特殊鋼の知識
高速度工具鋼

 高速度鋼(通称 ハイス)は、ハイスピ−ドでカッテングができる刃物ということです。バイトの刃先は切削熱で600度Cぐらいまであがるため 刃先の硬度がこの温度で維持されなければなりません。ご存知用のようにハイスは550〜600度Cの高温で焼戻しします。このことは焼戻し温度が刃先温度より低い場合、硬度低下して使い物にならないということになります。

ハイスの基本成分は 18%W-4%Cr-1%V(18-4-1型)ですが 成分的にWタイプとMoタイプがあり、Moタイプの代表はSKH51(SKH9)でもっともよく使われるハイスです。MoとWは 親戚の元素でMo1%はW2%の効果があるため 成分は 6%W-5%Mo-2%Vです。Wハイスに比べ、ねばりがあり ショックに強いためバイトよりドリル、タップに多用されます。

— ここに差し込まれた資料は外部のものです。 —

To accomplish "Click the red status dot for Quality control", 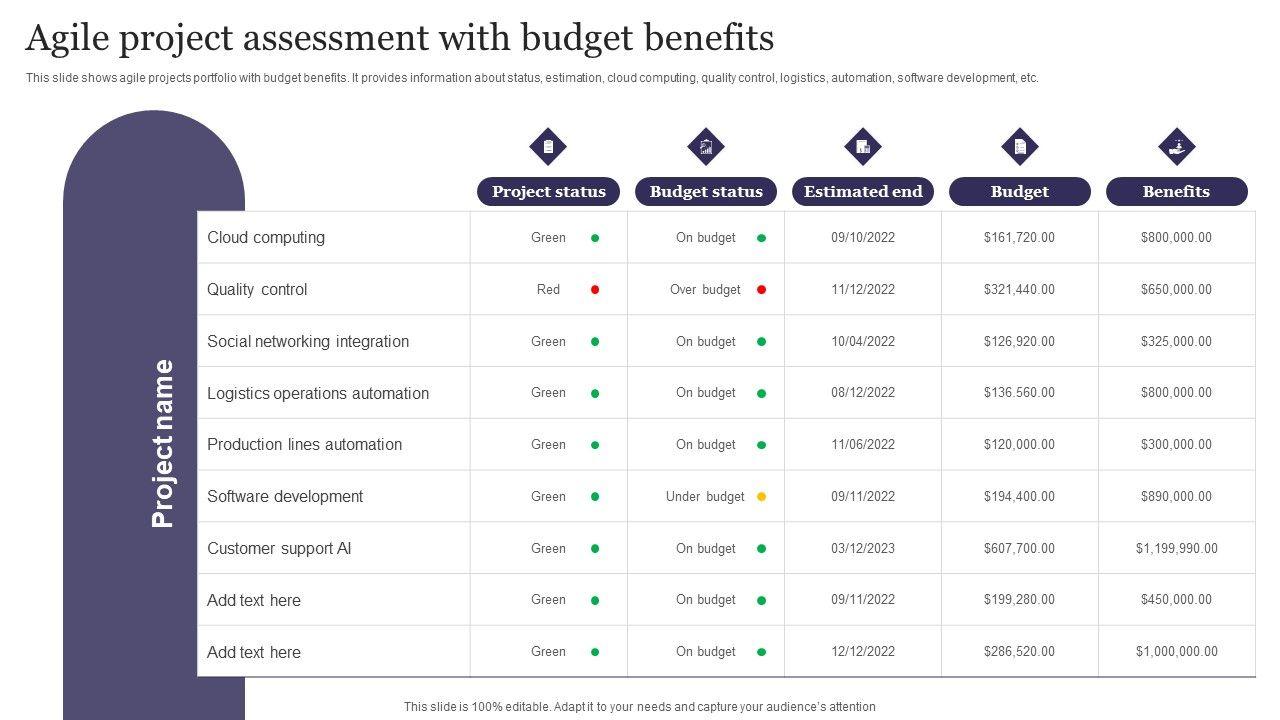I will [595, 290].
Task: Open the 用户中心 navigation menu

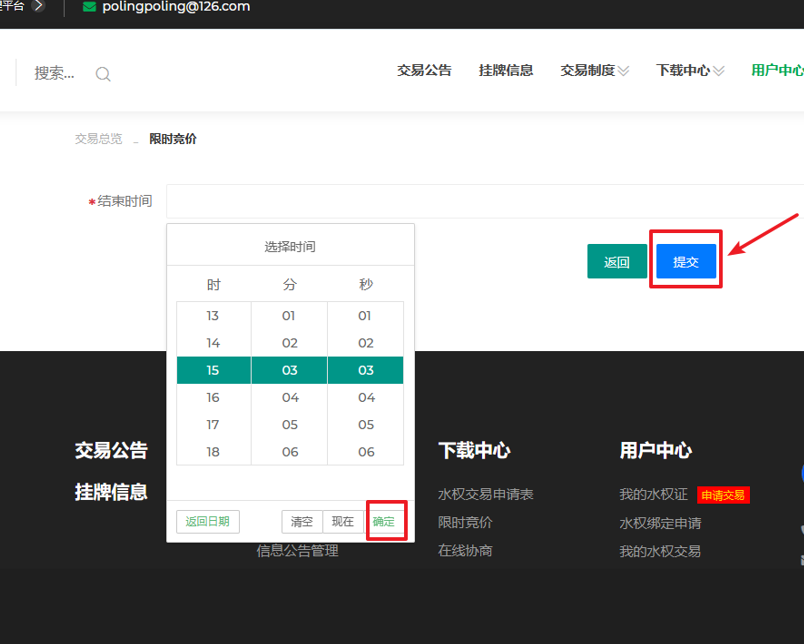Action: point(777,71)
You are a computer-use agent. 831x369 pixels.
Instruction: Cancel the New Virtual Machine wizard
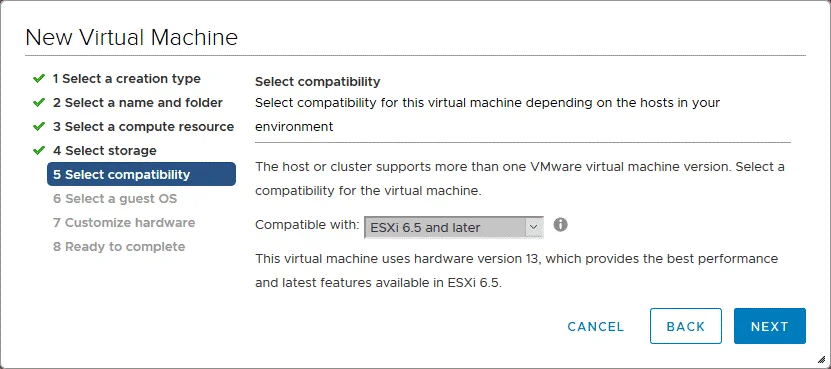[x=596, y=327]
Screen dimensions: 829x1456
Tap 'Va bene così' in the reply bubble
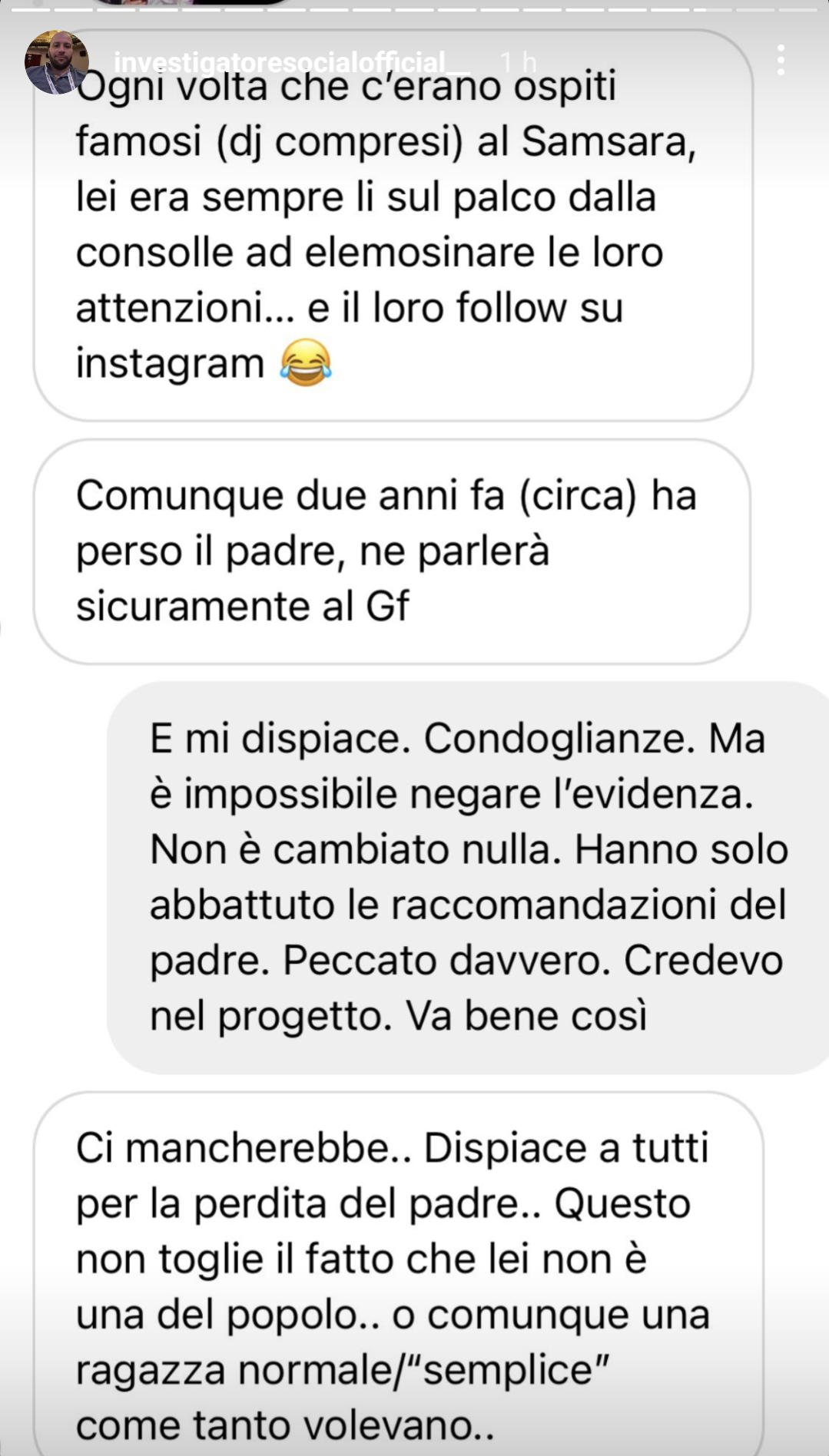527,1015
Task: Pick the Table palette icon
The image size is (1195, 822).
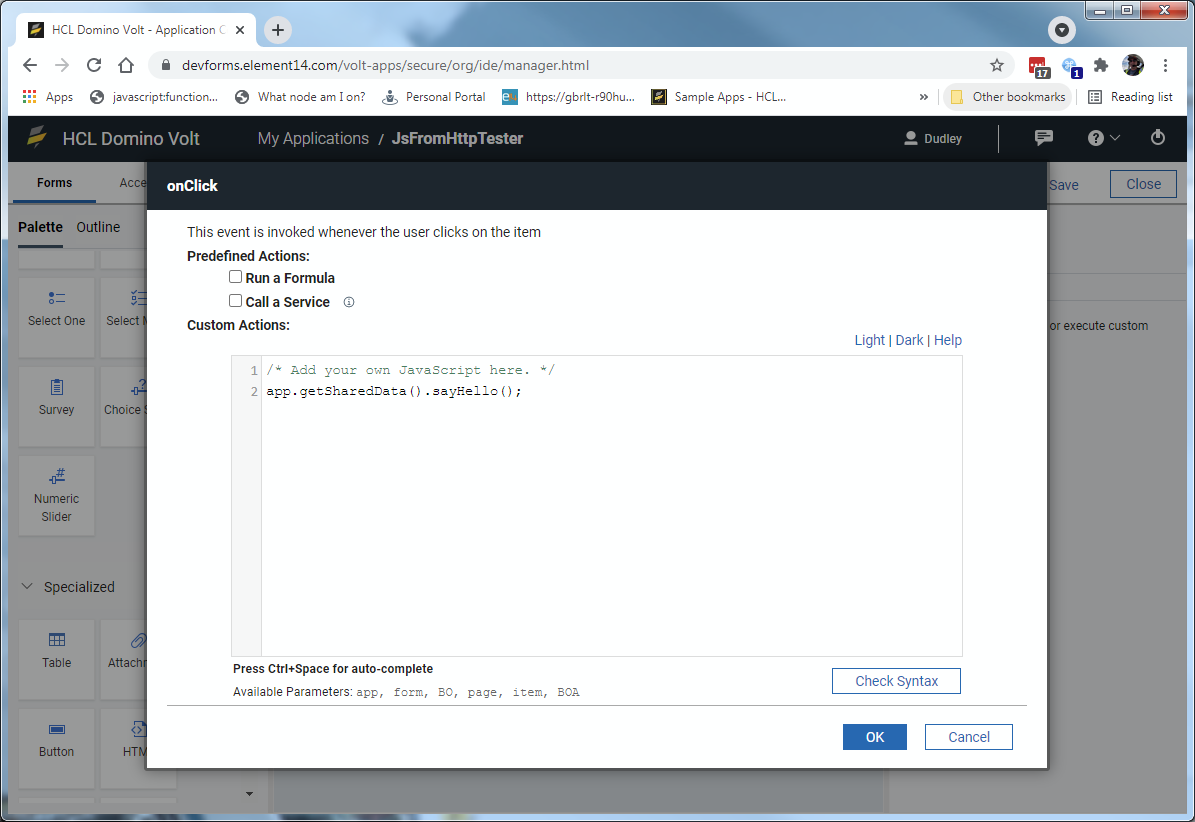Action: click(x=57, y=640)
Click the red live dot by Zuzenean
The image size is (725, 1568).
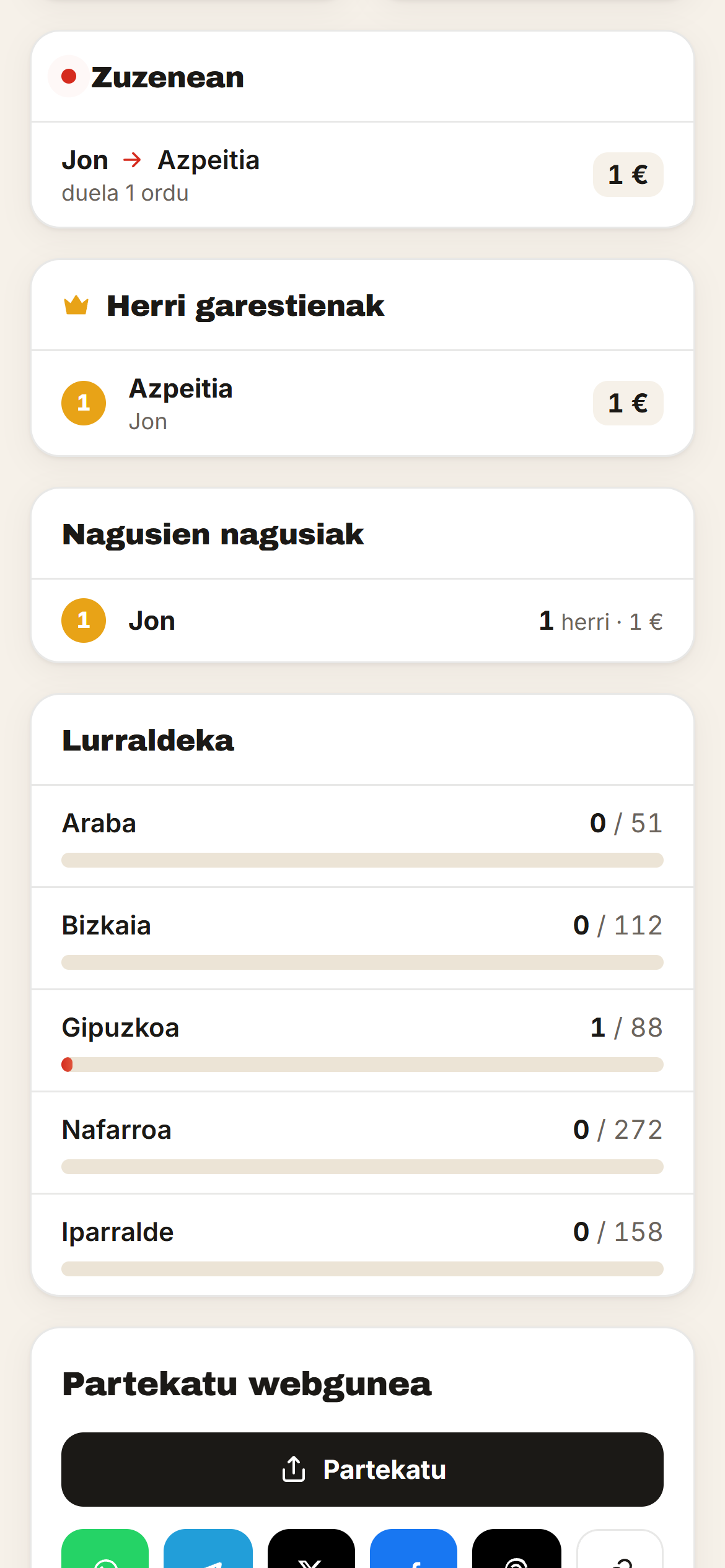[69, 76]
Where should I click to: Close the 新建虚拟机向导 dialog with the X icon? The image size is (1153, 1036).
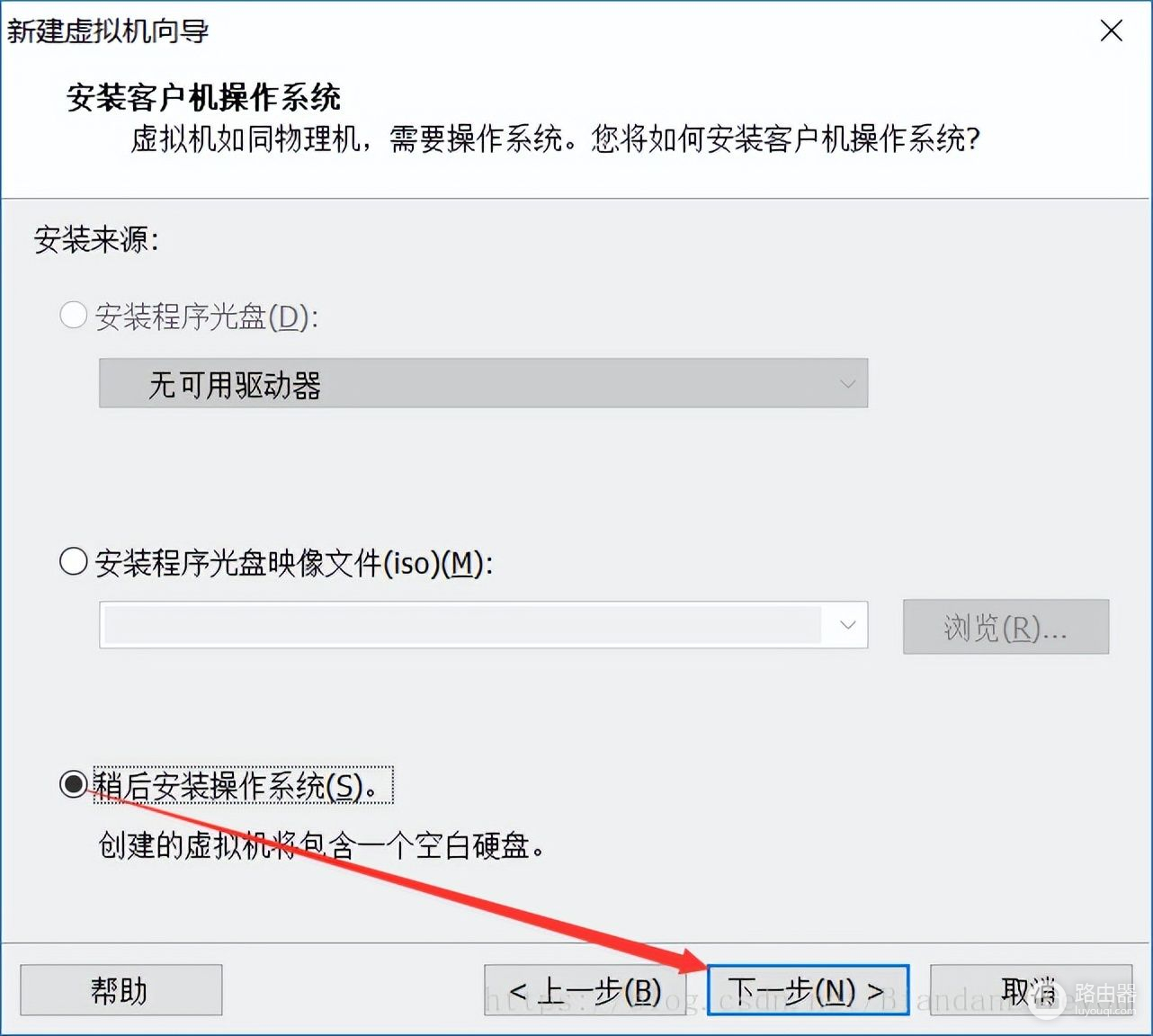[x=1112, y=31]
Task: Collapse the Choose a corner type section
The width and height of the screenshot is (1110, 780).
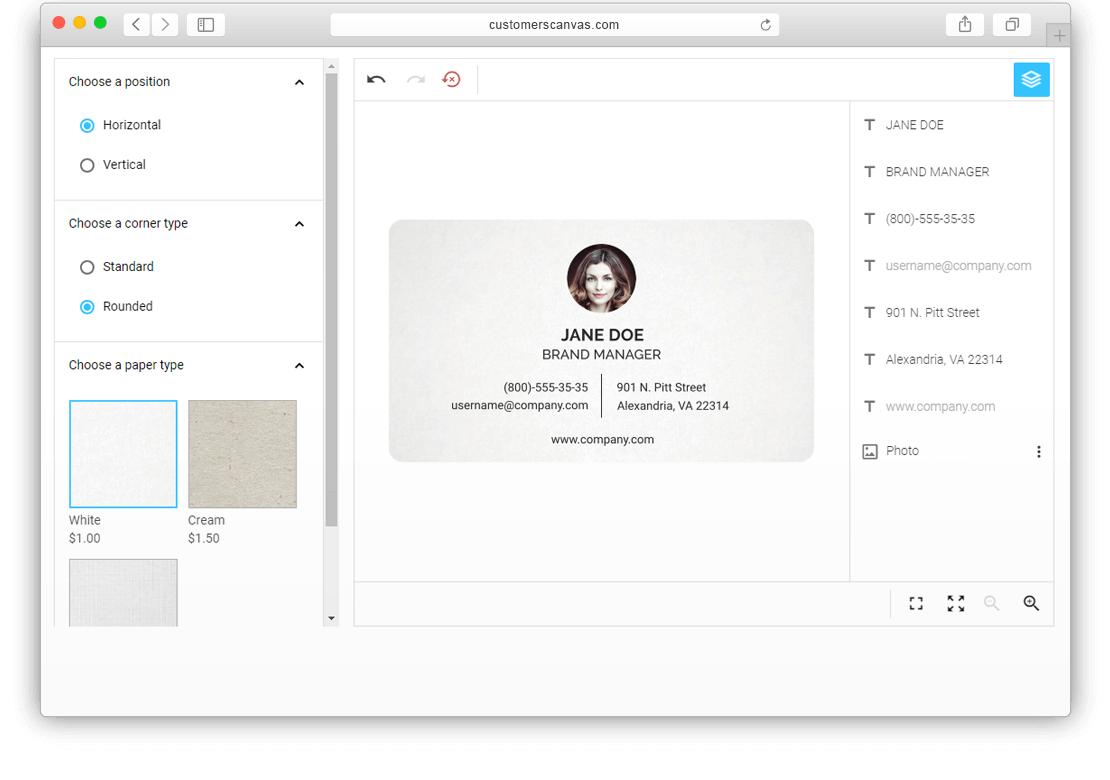Action: pyautogui.click(x=299, y=224)
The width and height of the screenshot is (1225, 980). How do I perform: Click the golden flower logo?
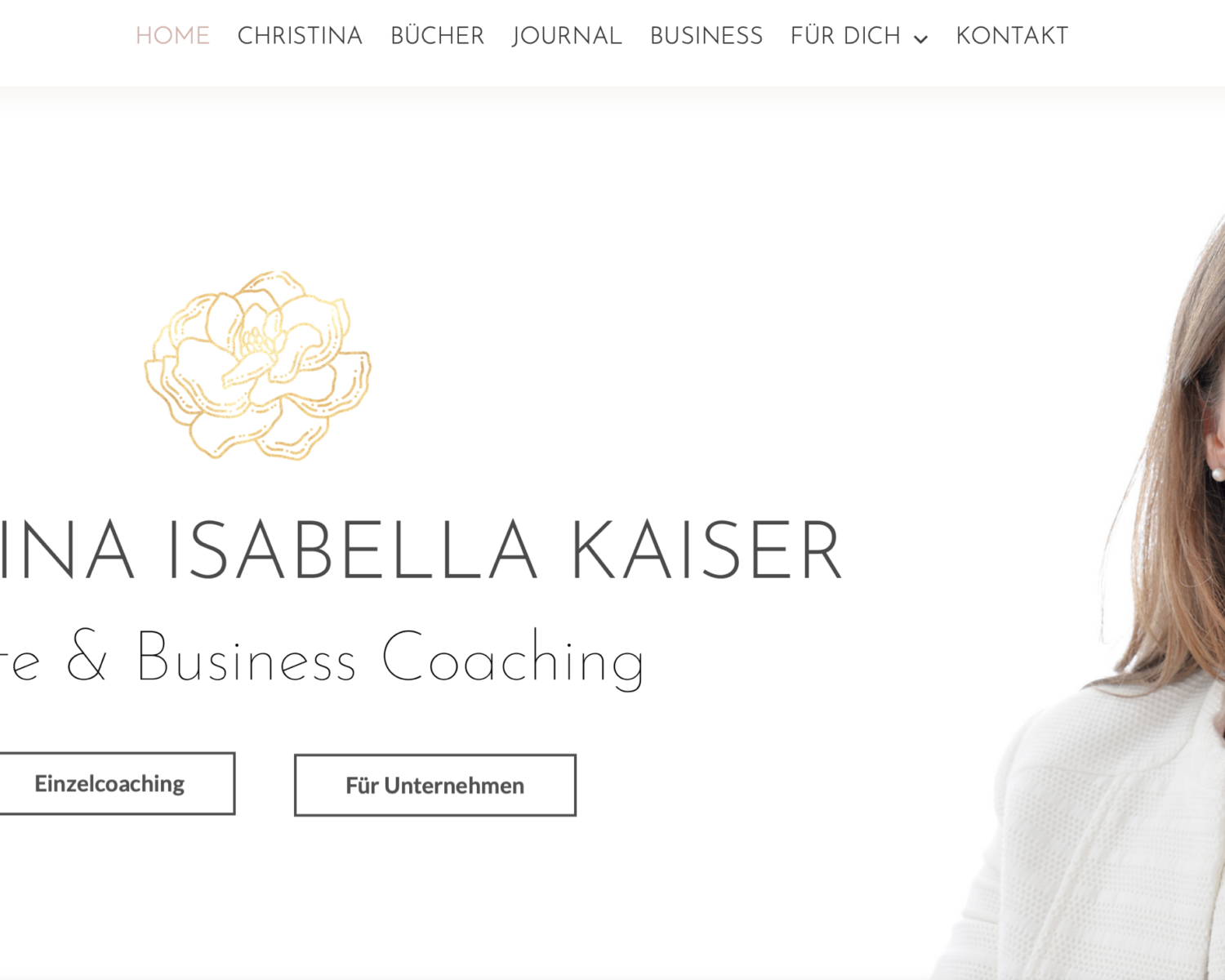(258, 365)
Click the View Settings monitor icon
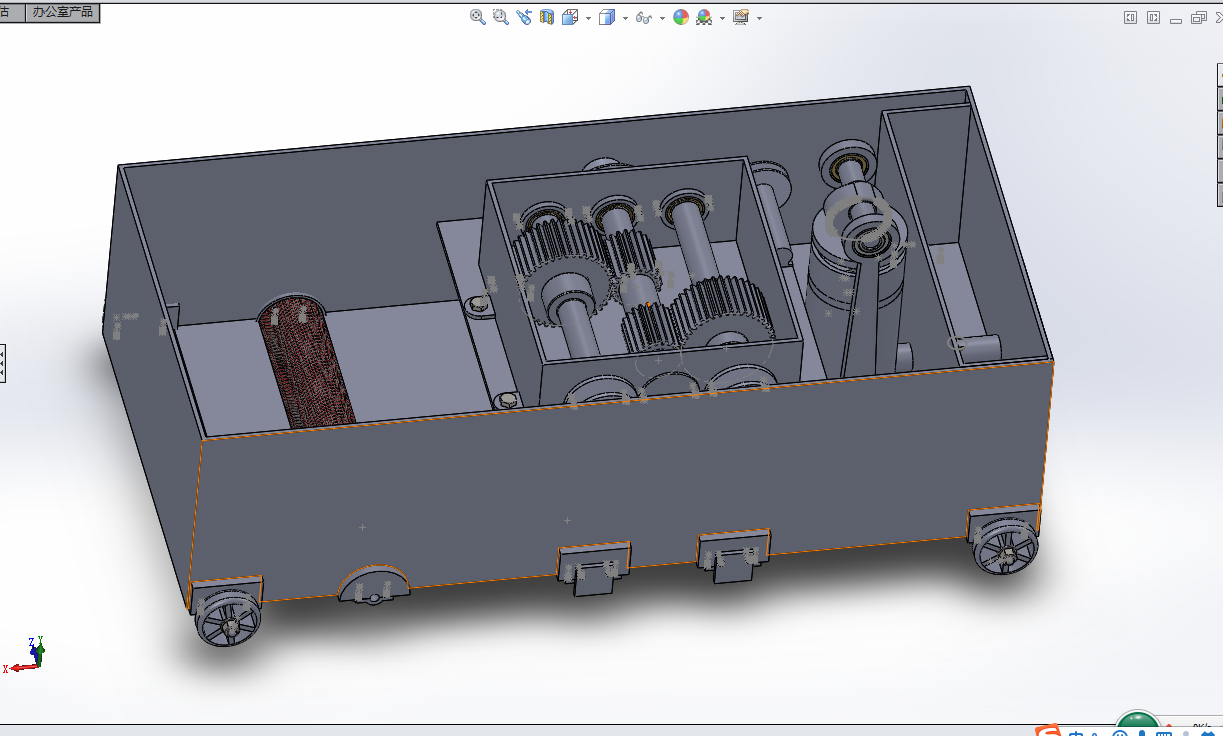This screenshot has height=736, width=1223. [740, 17]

 高速度鋼の熱処理は1200度C〜1300度Cの高温から焼き入れします、焼戻し(テンパ−)は高硬度目的の工具では200度Cぐらいが一般的ですが、 ハイスは550度〜600度Cの高温戻しを行います。これは550度C前後で 二次硬化という現象で 焼き入れたままより硬くなる特質があります。ここで二次硬化と繰り返し焼き戻しの関係を説明しますと、ハイスは W,Crなどの元素が多いため 一度にマルテンサイトにならず 一部のオ−ステナイトが残ります(残留オ−ステナイト)そのため一回目の焼戻しで残留オ−ステナイトをマルテンサイトに変態させること、さらに残留オ−ステナイトから炭化物を析出させることの操作があいまって硬さアップになるわけです。二回目の焼戻しは初回もどしで生じたマルテンサイトを焼戻しして安定化させます。

ハイスの焼戻しは ダブルテンパ−が必須条件となります。できれば二次硬化のストレスを除く意味から 三回のテンパ−が理想的です。また ハイスは熱に強いことから、テンパ−温度より低い温度環境では耐熱鋼としての用途があります。